Thinly slice the garlic. When the onions and celery are deep golden (after about 10-15 minutes), add the garlic, cumin, coriander, turmeric, bay leaves, and stir well. Add the tomatoes. Cook for a few minutes over high heat. Add the tomato juice, reduce the heat, and cook at a low simmer for about 35-40 minutes. Remove bay leaves, season to taste with salt and cayenne pepper, and blend until very smooth.

Serve with a spoonful of crème fraîche or sour cream.

Happy New Year! (Lentil soup with cumin)

4 January 2011

It’s not that I haven’t been cooking – or eating – since early December, but somehow all the feasting and visits from friends and family got in the way of writing. It was a productive period nonetheless, culinarily speaking, in which I unexpectedly improved a foie gras recipe and expanded my cookie baking horizon, all of which should make for a profuse Christmas season next year, if I am better organized.

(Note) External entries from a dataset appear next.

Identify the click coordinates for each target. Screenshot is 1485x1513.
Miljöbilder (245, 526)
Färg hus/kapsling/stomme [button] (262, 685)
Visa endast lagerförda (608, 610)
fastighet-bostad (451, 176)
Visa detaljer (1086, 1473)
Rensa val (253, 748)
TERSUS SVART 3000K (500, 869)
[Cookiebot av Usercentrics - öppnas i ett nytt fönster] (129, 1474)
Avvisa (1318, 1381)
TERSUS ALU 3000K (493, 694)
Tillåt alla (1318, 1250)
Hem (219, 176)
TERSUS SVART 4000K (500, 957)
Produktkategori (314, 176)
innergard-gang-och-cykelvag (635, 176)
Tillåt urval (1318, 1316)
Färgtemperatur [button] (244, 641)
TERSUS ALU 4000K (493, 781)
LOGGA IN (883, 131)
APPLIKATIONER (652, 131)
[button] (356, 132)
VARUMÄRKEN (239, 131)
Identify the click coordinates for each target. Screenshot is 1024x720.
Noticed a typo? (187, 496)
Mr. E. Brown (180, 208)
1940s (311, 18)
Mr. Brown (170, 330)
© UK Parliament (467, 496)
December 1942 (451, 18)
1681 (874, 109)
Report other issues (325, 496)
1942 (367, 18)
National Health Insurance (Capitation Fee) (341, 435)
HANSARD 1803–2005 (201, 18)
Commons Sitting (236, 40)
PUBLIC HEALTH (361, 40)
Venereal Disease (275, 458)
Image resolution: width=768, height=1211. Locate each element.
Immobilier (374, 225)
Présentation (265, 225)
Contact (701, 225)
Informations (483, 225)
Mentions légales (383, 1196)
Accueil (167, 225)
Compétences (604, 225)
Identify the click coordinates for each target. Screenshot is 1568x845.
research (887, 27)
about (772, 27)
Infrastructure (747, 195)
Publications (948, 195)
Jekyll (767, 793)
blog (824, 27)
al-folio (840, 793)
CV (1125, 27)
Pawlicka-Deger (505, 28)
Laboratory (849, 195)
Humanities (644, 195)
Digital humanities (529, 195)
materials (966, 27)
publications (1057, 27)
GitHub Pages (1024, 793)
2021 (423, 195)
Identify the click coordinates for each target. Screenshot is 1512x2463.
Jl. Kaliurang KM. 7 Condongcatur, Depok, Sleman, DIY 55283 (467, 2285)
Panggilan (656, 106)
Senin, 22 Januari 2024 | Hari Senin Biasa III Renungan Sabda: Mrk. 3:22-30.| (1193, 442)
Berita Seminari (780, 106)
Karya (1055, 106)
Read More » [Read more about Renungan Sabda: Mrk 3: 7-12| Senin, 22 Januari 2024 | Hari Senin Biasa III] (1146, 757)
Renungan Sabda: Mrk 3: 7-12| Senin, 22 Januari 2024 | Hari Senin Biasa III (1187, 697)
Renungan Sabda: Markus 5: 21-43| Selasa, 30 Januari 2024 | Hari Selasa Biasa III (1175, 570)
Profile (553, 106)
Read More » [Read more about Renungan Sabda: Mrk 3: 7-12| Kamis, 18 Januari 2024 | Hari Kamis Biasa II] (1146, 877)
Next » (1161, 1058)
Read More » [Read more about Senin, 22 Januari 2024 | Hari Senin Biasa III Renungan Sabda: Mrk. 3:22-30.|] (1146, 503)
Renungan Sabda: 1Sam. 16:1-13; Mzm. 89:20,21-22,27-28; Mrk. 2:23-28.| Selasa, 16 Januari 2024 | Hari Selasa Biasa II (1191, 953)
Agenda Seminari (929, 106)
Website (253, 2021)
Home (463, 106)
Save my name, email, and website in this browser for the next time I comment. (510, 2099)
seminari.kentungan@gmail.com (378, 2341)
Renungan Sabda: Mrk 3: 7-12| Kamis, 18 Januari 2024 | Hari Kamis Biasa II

But it’s 2011, and since I just learned that lentils are a New Year’s tradition in some regions of France and Italy – the way black-eyed peas and collard greens are here in the South – and because I will grab any excuse to make this soup, here it is at last, the deliciously simple lentil soup with cumin from Moro: The Cookbook, somewhat rewritten but barely altered.

***

From Moro: The Cookbook by Sam and Sam Clark

2 cups (400g) lentils (green, red, or yellow)

3 medium onions

6 garlic cloves

Olive oil

3 heap tsps cumin seeds

Sea salt

Freshly ground back pepper

Lemon, plain yogurt, and Harissa to serve (optional)

*

To wash the lentils, cover with cold water and drain in a fine mesh sieve.

Finely slice onions and garlic.

Heat enough olive oil to cover the base of a large heavy-bottom saucepan, add the onions and brown over medium heat, stirring occasionally (about 10 minutes). Meanwhile roughly grind the cumin seeds in a mortar. Once the onions are nicely golden, add the garlic and cumin and stir. Then add the lentils and stir to mix with the onion/cumin mix.

Cover the lentils with 4 times their volume of cold water (8 cups or 2 l), place lid on the pan, and let simmer gently until lentils are soft, about 40 minutes, checking occasionally to add water if necessary. (There should be some excess water in the pot otherwise it will be a purée rather than a soup, but not too much because the soup should be nice and thick.)

Season with salt and pepper and blend until smooth.

Squeeze some lemon and add a spoonful of good plain tart yogurt or some Harissa if desired.